### [Records to use]
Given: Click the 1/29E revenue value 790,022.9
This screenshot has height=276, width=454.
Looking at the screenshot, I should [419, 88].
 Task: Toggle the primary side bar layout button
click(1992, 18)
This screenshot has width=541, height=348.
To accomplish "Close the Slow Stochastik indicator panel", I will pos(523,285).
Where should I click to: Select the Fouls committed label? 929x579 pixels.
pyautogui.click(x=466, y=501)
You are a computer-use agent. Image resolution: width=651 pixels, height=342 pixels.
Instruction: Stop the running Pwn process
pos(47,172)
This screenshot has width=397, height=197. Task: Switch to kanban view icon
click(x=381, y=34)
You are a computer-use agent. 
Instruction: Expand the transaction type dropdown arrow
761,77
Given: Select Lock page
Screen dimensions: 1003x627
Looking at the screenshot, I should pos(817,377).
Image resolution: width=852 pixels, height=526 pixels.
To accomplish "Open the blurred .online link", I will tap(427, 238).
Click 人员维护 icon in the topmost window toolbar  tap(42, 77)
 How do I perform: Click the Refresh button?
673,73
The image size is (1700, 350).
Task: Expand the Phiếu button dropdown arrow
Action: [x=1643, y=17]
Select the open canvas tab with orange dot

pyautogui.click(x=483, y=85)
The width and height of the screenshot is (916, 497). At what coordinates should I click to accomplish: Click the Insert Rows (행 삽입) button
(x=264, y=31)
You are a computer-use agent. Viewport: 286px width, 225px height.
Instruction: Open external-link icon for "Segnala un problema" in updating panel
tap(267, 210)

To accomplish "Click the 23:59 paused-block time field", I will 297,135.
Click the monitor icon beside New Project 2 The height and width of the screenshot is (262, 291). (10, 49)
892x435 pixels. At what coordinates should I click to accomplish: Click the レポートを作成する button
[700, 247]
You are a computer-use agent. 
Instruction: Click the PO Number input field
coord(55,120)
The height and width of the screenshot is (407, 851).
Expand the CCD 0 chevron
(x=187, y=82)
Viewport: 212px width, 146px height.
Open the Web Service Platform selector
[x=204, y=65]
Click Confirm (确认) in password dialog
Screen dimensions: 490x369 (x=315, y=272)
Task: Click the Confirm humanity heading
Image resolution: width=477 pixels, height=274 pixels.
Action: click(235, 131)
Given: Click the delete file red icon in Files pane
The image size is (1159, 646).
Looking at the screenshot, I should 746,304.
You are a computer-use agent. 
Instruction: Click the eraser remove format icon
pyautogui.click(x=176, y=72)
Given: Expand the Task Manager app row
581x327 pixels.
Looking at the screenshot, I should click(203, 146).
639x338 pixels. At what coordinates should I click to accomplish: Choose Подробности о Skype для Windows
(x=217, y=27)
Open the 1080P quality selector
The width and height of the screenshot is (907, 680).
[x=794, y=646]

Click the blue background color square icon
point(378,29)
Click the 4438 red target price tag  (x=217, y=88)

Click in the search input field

### [What the task asks]
Filter the rows above and copy out every line that contains the word "Viewport".

### [Written answer]
You are a computer-use agent. Viewport: 286px width, 225px height.
Viewport: 212px width, 146px height.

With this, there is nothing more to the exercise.